**WHAT IS BEING ASKED:** Copy out the items below word for word, starting at the line that contains "Where should I" and ending with the last item. Leave out the pictures.

**RECORDS PROVIDED:**
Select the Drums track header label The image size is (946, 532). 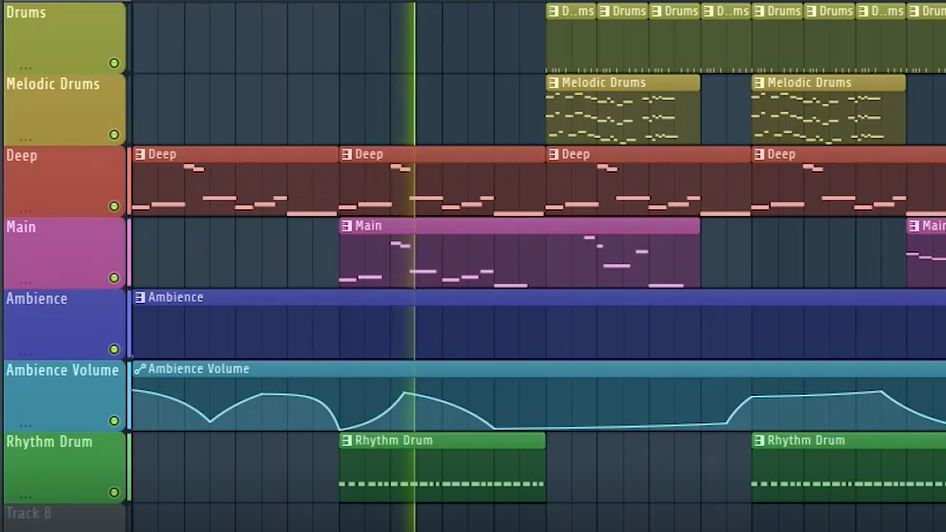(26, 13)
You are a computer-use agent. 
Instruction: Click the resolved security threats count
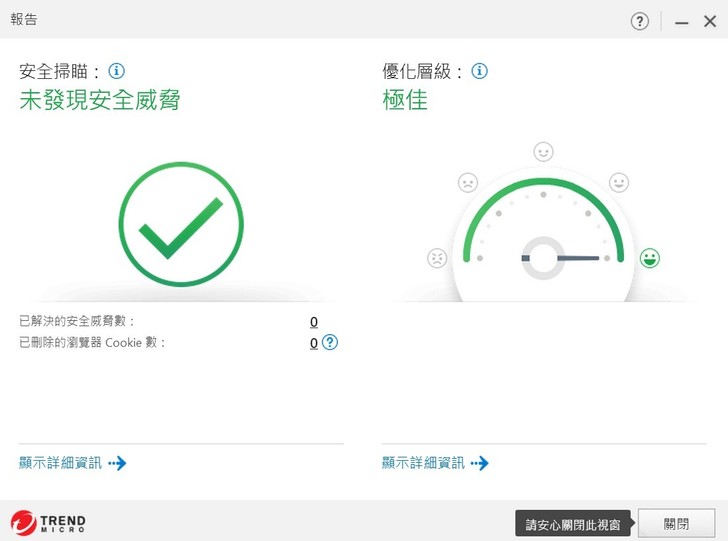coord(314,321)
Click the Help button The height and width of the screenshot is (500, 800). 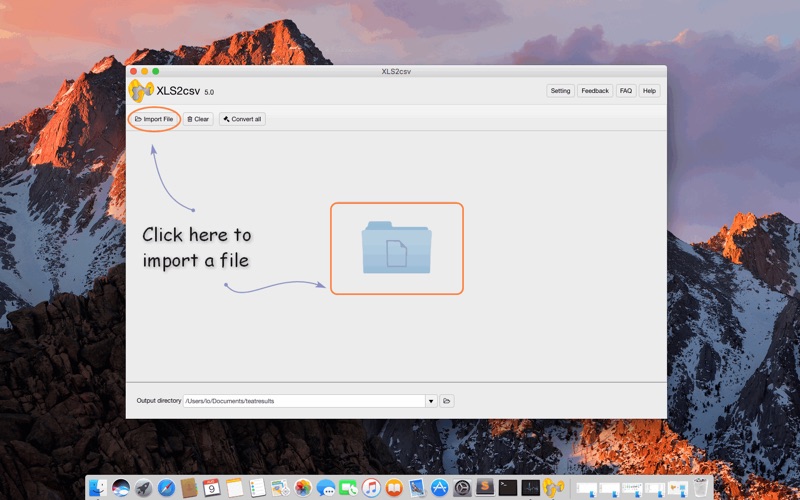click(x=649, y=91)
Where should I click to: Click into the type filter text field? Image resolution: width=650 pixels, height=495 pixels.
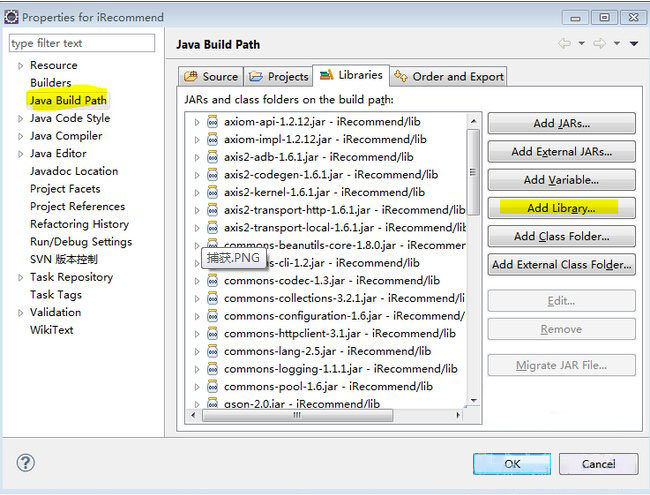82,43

**THE RESPONSE:**
Where should I click to: Click into the type filter text field? Image resolution: width=650 pixels, height=495 pixels.
82,43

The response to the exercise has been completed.